Assuming they wish to retain an ability to use military force in defence of their interests, Europes governments will have to start down this route. The pursuit on a national basis of sophisticated and balanced capabilities, suitable for both high intensity and peacekeeping operations, is a chimera. In the case of the UK we will hit the wall well before the first new aircraft carrier is due to arrive in 2012. In the case of most of our European partners, the crunch will come much sooner. Artillery, armour and carrier air power are likely to be early casualties unless moves are made towards the rationalisation of European capabilities. The rationalisation will initially be between air forces, where such pooling is easier and produces rapid cost benefits. Instead of providing a UK air to air refuelling capability through a public private partnership arrangement, it would be easy to extend the arrangement to all of Europes military aircraft. Air transport would be much more effective if pooled using common assets such as the C130. The Eurofighter could be operated at much lower cost on a common ownership basis. None of this is new: the NATO AWACs is a supranational force with shared funding. The savings from such air power related integration would buy time to develop the much more difficult arrangements for truly shared land capabilities. Without early progress in this direction, capabilities like artillery will become casualties of the remorseless need for cash savings.

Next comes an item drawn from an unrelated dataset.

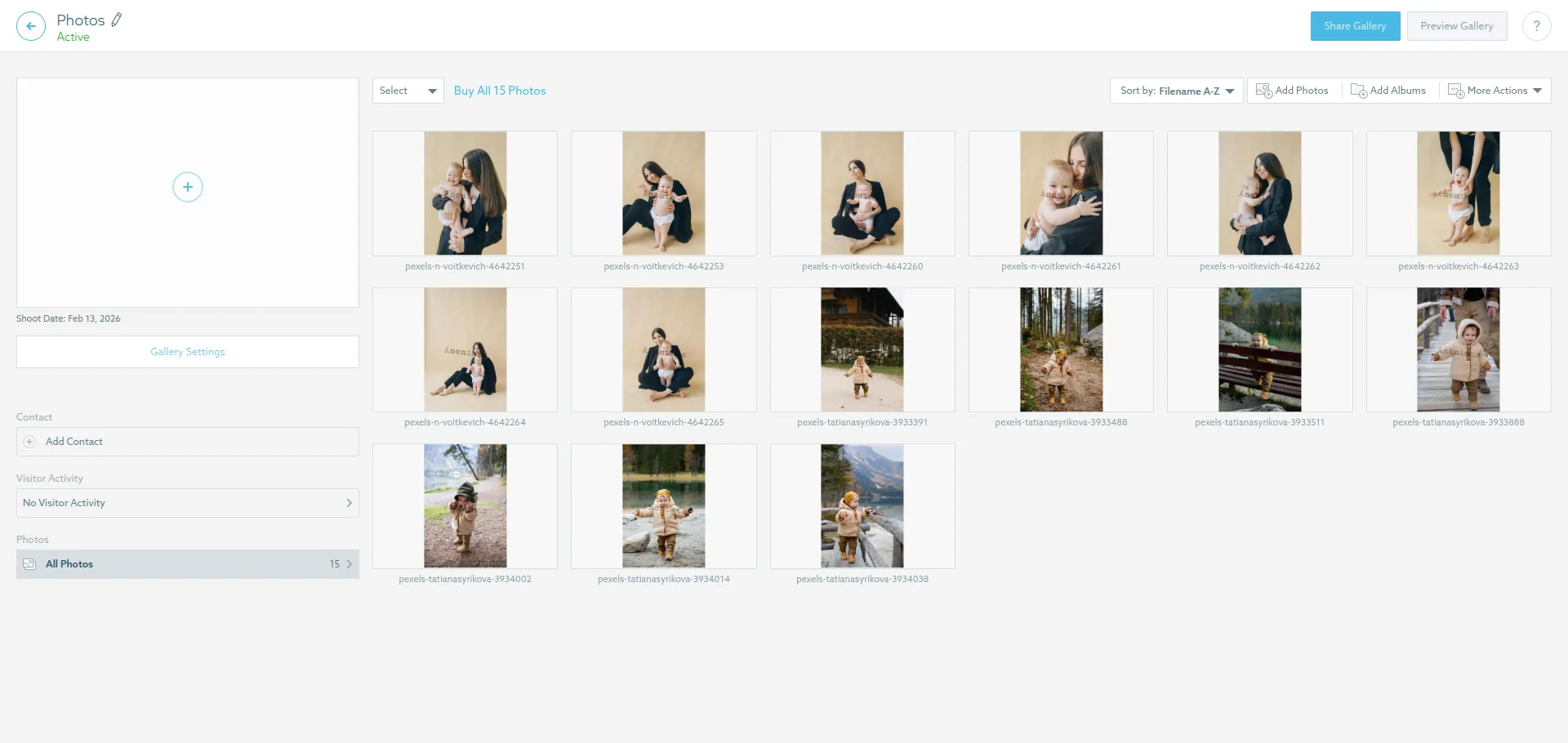
Task: Open Preview Gallery
Action: click(x=1457, y=25)
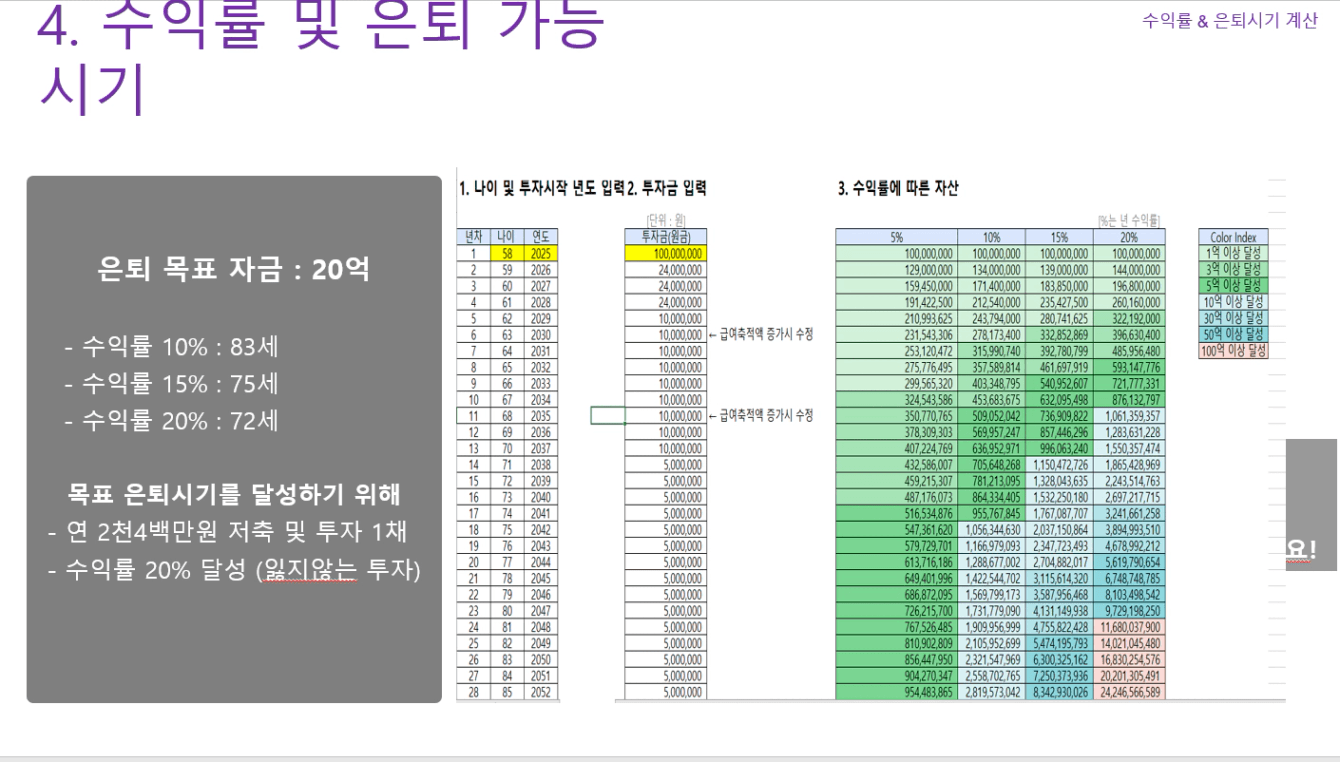Click the gray partially hidden box at right edge
The width and height of the screenshot is (1340, 762).
(x=1310, y=504)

Integration is something different in kind from multinational co-operation. When forces are pooled, there must be consequent closures of surplus headquarters, training and maintenance infrastructure. It presupposes a sufficient commonality of purpose and policy to allow the participants to derive the economic benefits of common procurement, shared capabilities and a measure of role specialisation. This will not be popular with the vested interests of national defence ministries. However difficult to develop, the attempt must be made. Co-operation on the traditional basis will not suffice. The uncomfortable choice between hollow, increasingly unaffordable defence capabilities on a national basis and a real, sustainable capability on a European basis cannot be evaded much longer. For those in the military there is the choice to continue the decline through the regular defence review process, or to take the leadership role in generating a real European military capability.